__Exercise goal__:
Leaving out the pictures, please reproduce exactly and only the lines from the one that contains "You are a GUI" through the last line below.

(Screenshot grounding data)
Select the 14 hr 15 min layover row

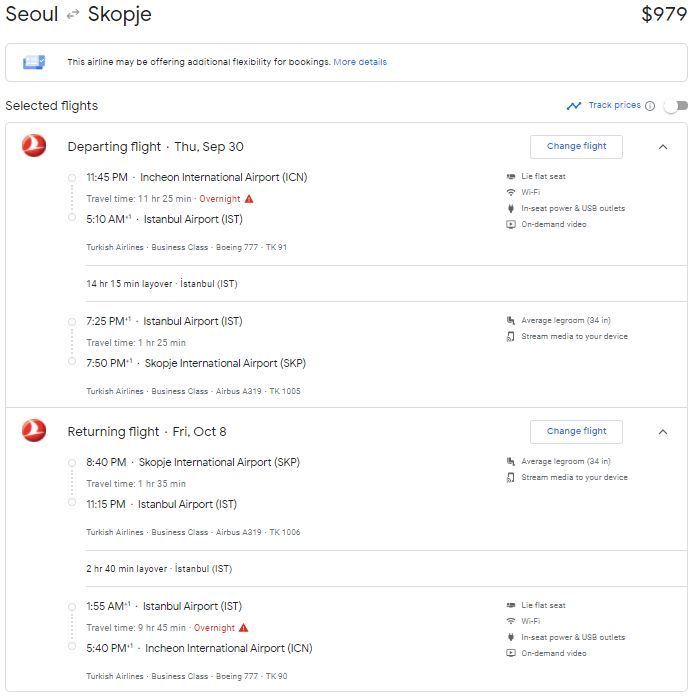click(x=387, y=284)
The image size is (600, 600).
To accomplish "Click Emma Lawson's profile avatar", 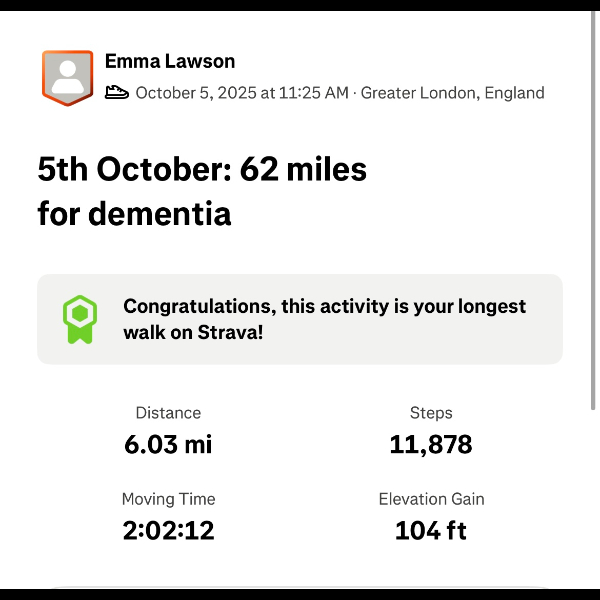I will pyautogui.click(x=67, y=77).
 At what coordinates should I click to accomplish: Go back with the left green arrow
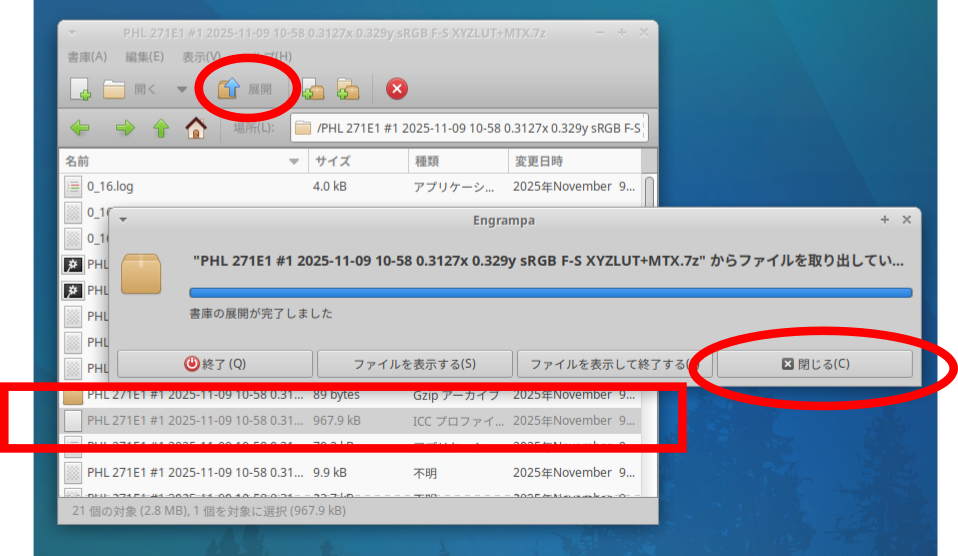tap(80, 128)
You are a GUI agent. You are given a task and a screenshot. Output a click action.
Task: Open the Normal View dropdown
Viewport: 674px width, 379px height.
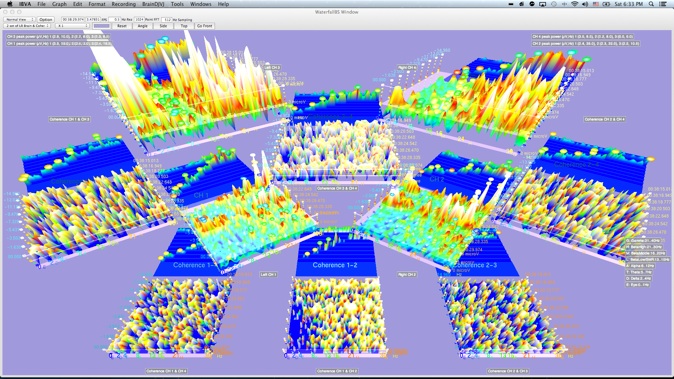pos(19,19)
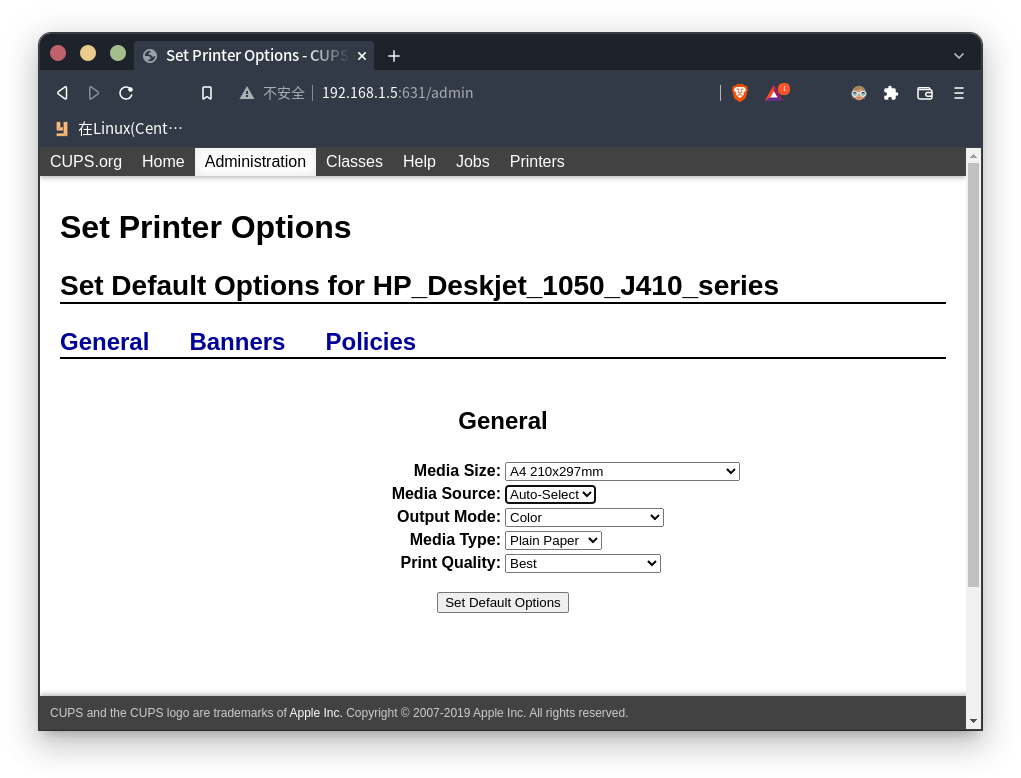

__Task result__:
You are a GUI agent. You are given a task and a screenshot. Output a click action.
Task: Open the Normal View dropdown
Viewport: 674px width, 379px height.
pos(19,19)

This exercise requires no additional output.